▸ Saved entries
──────────

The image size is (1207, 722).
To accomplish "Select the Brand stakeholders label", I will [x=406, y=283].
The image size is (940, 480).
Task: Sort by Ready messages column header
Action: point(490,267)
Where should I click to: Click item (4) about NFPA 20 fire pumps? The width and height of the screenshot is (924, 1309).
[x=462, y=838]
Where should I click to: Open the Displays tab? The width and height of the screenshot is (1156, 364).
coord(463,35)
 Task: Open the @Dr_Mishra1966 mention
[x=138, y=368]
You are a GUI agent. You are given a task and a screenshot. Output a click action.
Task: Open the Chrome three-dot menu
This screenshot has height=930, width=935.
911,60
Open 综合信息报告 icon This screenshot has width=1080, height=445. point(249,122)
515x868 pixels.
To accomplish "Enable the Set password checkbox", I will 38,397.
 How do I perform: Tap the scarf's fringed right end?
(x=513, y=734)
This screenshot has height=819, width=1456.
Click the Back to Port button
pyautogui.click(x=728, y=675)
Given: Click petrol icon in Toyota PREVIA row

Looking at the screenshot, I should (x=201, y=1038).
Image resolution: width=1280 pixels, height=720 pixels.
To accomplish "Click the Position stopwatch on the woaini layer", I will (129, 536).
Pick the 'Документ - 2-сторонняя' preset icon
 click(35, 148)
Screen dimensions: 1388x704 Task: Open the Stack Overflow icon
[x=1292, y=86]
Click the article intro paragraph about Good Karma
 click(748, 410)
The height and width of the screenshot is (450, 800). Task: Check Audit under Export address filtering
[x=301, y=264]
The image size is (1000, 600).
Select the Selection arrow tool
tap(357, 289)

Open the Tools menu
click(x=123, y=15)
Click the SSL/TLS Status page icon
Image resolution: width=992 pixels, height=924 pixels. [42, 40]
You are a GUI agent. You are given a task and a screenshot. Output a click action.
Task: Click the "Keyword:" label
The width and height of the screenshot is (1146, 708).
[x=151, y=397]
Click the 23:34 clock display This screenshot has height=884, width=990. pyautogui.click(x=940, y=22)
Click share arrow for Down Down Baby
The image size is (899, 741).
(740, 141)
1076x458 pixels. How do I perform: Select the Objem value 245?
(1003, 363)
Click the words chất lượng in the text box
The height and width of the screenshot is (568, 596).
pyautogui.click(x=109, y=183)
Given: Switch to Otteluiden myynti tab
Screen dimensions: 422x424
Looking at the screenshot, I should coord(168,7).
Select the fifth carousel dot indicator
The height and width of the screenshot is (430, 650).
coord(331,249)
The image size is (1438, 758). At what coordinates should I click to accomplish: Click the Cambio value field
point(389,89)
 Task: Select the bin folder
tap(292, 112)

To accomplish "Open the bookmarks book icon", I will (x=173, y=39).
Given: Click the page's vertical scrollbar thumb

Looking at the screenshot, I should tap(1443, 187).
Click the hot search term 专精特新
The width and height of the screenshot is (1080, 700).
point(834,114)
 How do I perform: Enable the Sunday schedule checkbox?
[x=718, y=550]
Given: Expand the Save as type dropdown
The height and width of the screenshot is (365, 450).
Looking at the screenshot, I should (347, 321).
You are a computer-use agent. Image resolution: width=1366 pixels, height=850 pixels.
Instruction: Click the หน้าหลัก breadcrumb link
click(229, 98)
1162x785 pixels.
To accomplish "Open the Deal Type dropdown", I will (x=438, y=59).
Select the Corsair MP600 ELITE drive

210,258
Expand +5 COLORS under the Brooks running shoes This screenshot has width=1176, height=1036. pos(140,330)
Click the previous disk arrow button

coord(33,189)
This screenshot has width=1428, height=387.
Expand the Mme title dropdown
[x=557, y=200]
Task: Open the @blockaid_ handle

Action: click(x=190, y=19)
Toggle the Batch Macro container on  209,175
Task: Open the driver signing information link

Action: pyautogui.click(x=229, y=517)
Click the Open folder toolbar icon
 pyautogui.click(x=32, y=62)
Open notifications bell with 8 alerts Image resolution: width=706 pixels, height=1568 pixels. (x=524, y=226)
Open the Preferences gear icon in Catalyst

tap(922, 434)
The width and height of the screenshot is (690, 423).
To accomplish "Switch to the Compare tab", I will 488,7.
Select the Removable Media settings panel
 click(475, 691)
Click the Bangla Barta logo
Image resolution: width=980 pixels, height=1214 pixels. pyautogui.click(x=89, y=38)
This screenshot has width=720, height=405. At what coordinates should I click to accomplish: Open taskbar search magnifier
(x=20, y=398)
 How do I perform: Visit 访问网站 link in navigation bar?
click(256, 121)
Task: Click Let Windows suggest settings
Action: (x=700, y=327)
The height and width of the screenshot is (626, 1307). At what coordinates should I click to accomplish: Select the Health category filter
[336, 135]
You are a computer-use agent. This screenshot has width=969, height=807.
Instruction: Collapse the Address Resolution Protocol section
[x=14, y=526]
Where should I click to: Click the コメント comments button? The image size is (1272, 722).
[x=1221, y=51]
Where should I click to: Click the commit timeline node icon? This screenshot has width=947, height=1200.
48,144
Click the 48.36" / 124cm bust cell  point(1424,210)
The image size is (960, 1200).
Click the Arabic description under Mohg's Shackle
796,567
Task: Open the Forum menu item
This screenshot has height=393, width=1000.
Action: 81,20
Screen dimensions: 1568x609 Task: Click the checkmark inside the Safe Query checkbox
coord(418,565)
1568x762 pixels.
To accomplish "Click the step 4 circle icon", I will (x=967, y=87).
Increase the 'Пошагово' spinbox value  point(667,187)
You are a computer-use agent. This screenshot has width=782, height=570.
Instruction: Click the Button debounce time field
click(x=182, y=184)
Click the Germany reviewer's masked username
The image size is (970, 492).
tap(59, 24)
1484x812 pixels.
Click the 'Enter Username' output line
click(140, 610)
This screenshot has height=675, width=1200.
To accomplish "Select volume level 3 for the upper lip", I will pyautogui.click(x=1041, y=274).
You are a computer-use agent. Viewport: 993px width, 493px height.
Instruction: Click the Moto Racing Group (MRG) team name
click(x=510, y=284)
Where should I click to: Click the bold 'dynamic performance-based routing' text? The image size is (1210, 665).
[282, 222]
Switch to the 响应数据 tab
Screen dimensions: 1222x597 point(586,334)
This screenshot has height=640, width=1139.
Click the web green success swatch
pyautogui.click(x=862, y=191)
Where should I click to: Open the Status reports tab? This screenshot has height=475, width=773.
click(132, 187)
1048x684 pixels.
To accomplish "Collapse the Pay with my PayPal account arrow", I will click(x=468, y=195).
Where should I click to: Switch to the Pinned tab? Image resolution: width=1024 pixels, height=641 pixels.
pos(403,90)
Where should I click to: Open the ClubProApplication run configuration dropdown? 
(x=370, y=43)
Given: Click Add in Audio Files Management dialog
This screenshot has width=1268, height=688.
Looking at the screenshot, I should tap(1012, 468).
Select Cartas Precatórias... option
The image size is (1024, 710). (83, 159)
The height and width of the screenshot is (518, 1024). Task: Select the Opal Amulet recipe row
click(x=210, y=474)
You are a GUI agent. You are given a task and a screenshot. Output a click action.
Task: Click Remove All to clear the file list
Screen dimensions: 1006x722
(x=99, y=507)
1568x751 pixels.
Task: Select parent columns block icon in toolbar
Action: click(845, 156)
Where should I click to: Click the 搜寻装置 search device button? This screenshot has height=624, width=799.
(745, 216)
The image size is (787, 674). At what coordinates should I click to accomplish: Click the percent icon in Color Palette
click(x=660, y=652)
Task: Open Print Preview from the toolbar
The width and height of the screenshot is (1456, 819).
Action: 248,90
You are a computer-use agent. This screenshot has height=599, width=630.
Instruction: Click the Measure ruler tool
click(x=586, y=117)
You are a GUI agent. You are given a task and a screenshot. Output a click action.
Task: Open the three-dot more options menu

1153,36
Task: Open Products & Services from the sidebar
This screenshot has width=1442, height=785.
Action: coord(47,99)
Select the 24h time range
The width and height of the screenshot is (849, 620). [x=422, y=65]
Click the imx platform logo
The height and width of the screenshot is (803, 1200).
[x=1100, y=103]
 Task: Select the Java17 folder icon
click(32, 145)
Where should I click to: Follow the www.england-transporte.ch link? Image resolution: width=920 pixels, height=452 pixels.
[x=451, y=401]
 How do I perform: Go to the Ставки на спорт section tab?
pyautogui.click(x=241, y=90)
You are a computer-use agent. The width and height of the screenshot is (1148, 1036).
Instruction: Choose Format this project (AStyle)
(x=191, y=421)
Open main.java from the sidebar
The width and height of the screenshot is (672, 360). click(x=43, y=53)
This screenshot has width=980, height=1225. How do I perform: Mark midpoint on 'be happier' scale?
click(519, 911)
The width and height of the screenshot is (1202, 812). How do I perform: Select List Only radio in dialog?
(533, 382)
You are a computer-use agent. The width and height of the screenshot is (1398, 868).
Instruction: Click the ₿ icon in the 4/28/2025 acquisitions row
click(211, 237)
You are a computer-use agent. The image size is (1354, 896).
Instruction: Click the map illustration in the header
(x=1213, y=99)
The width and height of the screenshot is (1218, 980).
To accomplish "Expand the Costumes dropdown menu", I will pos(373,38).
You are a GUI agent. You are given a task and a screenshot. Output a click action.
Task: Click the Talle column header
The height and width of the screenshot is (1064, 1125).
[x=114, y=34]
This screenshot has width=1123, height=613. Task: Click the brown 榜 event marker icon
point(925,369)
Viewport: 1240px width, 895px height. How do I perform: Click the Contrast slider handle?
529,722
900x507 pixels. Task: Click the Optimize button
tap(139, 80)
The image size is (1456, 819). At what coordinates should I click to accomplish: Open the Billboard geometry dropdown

──────────

Go through the data and return each line where the word "with" appears.

Open notifications bell with 8 alerts Image resolution: width=706 pixels, height=1568 pixels. (x=524, y=226)
To accomplish "Collapse the Pay with my PayPal account arrow", I will click(x=468, y=195).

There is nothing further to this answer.